For safety, following throat spray, you must not have anything to eat or drink for at about an hour after the procedure until the sensation in your mouth and throat has returned to normal.

It is strongly advised that your first drink after the procedure is cold and that you sip it to ensure you do not choke. You will be given more detailed advice about this after the procedure.

You may have a sore throat from the insertion of the tube which can last up to 48 hours. This will wear off but simple lozenges will help. You may also feel bloated if some of the air has remained in your stomach. To help this, sit upright and if possible walk around.

Pain relieving tablets, such as paracetamol, may be taken at home according to the manufacturer’s instructions.

If you have not had sedation you may feel able to return to work after the procedure but this varies from person to person. Some people feel they need to rest for a few hours afterwards. If you have been given sedation you are advised not to return to work for 24 hours afterwards.

Guidelines for people with diabetes

Treatment by diet alone

If you control your diabetes with diet alone, you simply need to follow the instructions given earlier in this booklet to prepare for your gastroscopy.

Treatment with tablets and/or insulin

You should inform the endoscopy appointments team about your diabetes and ask for a morning appointment.
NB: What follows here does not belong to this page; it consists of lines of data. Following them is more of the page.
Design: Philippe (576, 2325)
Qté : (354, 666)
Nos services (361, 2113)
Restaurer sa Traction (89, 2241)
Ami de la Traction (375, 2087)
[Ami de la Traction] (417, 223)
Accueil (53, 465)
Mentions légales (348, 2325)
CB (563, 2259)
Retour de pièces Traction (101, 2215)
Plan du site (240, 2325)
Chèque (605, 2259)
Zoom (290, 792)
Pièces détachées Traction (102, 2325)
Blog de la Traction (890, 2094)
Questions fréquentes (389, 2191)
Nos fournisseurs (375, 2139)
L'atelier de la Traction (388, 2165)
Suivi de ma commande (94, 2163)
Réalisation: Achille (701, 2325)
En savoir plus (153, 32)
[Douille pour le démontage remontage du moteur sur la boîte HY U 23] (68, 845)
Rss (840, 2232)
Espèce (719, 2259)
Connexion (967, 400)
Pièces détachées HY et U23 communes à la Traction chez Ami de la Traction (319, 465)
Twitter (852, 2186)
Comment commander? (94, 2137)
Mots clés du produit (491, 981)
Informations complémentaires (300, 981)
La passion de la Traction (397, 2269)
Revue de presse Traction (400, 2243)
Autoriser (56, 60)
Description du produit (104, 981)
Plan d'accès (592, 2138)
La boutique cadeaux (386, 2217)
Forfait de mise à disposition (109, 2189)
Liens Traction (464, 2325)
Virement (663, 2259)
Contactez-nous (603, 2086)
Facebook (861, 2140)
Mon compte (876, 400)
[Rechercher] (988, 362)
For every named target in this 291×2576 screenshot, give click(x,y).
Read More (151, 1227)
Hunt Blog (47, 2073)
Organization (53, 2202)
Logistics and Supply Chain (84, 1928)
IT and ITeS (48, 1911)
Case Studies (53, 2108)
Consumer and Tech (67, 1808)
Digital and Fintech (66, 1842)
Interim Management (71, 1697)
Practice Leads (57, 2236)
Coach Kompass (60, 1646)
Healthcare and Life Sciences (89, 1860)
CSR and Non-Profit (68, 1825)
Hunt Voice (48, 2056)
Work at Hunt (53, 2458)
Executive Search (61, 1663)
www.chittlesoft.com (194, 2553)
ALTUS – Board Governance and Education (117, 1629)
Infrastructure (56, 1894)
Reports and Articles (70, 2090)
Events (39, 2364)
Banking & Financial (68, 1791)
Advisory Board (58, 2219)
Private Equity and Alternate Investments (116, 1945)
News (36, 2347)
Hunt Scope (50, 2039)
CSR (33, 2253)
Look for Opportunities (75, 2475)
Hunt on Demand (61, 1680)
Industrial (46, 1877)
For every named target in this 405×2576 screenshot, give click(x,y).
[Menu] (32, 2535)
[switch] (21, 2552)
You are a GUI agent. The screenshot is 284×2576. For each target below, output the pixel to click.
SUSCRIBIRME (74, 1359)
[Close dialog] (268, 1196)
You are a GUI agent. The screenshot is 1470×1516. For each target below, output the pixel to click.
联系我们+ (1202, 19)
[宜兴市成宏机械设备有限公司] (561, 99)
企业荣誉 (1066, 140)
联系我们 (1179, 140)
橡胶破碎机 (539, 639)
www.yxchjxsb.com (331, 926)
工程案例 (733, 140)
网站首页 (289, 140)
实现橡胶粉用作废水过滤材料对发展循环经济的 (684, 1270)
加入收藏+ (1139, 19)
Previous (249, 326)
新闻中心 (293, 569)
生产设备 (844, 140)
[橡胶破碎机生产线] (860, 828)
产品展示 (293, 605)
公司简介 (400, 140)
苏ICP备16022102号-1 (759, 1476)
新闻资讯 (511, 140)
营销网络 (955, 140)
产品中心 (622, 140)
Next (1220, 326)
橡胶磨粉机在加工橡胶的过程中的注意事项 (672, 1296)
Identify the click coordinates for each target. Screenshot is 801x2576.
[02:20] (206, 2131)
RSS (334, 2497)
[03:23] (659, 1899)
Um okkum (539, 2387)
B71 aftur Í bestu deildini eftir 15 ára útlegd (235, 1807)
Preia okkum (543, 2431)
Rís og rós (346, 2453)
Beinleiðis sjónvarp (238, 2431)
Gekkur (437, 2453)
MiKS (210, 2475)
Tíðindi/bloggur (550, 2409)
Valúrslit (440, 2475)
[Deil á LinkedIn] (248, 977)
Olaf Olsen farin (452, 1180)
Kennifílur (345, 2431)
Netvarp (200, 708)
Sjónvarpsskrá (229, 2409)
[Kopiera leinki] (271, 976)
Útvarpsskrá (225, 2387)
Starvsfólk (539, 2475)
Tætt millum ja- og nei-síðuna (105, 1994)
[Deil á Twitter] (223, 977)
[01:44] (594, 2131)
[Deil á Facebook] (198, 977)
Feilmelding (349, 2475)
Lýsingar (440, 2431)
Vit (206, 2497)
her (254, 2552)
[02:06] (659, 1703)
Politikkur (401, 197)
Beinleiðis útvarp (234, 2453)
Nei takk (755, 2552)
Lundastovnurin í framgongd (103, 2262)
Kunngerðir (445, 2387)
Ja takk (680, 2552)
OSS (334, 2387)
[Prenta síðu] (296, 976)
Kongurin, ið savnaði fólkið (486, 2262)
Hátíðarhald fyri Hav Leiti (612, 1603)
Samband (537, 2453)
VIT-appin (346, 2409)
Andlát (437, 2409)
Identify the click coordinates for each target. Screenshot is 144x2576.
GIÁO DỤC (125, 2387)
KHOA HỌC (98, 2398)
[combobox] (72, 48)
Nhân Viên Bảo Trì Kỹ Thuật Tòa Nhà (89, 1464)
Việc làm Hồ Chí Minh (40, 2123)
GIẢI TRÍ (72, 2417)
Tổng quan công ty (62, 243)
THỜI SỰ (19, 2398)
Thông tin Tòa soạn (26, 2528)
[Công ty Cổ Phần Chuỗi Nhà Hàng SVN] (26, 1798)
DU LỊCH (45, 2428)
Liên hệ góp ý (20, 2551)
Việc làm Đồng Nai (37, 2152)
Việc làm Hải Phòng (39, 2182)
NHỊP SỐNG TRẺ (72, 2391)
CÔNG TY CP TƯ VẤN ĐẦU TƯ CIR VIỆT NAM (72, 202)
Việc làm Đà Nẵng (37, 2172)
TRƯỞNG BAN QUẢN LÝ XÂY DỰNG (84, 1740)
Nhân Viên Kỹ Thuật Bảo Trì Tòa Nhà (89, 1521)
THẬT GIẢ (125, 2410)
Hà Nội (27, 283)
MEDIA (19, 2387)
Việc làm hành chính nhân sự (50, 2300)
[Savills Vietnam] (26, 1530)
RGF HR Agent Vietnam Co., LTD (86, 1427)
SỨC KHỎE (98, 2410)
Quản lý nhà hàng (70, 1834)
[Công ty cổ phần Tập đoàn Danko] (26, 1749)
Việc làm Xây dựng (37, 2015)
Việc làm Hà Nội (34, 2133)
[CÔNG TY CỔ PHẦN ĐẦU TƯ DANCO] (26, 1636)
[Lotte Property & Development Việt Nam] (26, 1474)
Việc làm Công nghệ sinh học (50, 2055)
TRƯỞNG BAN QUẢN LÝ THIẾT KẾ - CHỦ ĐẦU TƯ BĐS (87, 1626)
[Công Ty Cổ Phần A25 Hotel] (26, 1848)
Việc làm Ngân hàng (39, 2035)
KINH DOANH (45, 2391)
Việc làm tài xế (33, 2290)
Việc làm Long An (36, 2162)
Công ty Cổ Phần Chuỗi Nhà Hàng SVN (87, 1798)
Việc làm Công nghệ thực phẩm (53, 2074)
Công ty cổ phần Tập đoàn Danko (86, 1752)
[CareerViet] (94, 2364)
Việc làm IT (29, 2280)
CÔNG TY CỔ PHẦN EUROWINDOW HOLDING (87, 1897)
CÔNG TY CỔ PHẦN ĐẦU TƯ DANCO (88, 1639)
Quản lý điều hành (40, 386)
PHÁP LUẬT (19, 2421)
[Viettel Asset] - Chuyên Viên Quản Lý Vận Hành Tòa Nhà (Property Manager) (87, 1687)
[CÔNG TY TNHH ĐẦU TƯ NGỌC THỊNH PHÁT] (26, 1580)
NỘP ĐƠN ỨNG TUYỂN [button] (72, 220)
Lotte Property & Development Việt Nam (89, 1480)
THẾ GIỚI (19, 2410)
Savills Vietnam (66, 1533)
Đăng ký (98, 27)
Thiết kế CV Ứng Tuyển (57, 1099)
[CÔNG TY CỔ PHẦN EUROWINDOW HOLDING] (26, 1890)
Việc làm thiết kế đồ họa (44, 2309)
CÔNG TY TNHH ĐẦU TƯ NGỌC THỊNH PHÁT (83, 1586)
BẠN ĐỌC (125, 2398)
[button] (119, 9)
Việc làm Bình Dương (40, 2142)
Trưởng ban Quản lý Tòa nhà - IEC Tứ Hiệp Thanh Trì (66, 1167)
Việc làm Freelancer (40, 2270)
Adjusting your diabetes medication to prevent hypoglycaemia

You may need to adjust your diabetes medication on the day of the procedure to reduce the risk of hypoglycaemia (‘hypo’ or low blood sugar level). As a result your blood sugar may be a little higher than usual but this is only temporary to maintain your blood sugars during the procedure and you should be back to your usual level within 24 to 48 hours. If needed please contact the Specialist Diabetes Nursing Team on 01522 573074 well in advance of the appointment for advice.

On the day of the procedure carry glucose tablets in case of hypoglycaemia. As these are absorbed quickly through the tissues of the mouth, if sucked they will not interfere with the procedure (do not chew). If you have symptoms of low blood sugar take 4 to 6 tablets initially, followed by a further 4 to 6 if symptoms continue after 10 minutes.

Blood glucose monitoring

If you usually test your blood sugar level, check it as usual on the morning of the procedure and bring your equipment with you to the appointment. If you do not usually test your blood, do not worry your blood sugar will be checked when you arrive for the procedure.

Report to the nursing staff if you have needed glucose before arriving for your appointment and tell them immediately if you feel ‘hypo’ at any time during your visit.

What must I remember?

  • If you are unable to keep your appointment please notify the endoscopy department as soon as possible. Telephone numbers are given at the beginning of this leaflet
  • Follow the instructions about food and drink or your procedure may be postponed
  • It is our aim for you to be seen as soon as possible after your arrival. However, the department is very busy and your appointment may be delayed. If emergencies occur, these patients will be seen before less urgent cases.
  • If you have opted for sedation into the vein please arrange for someone to collect you and for someone to stay overnight if possible. Your activities afterwards are limited as advised in the sedation section of this leaflet.
  • The hospital cannot accept any responsibility for the loss or damage to personal property during your time on the premises.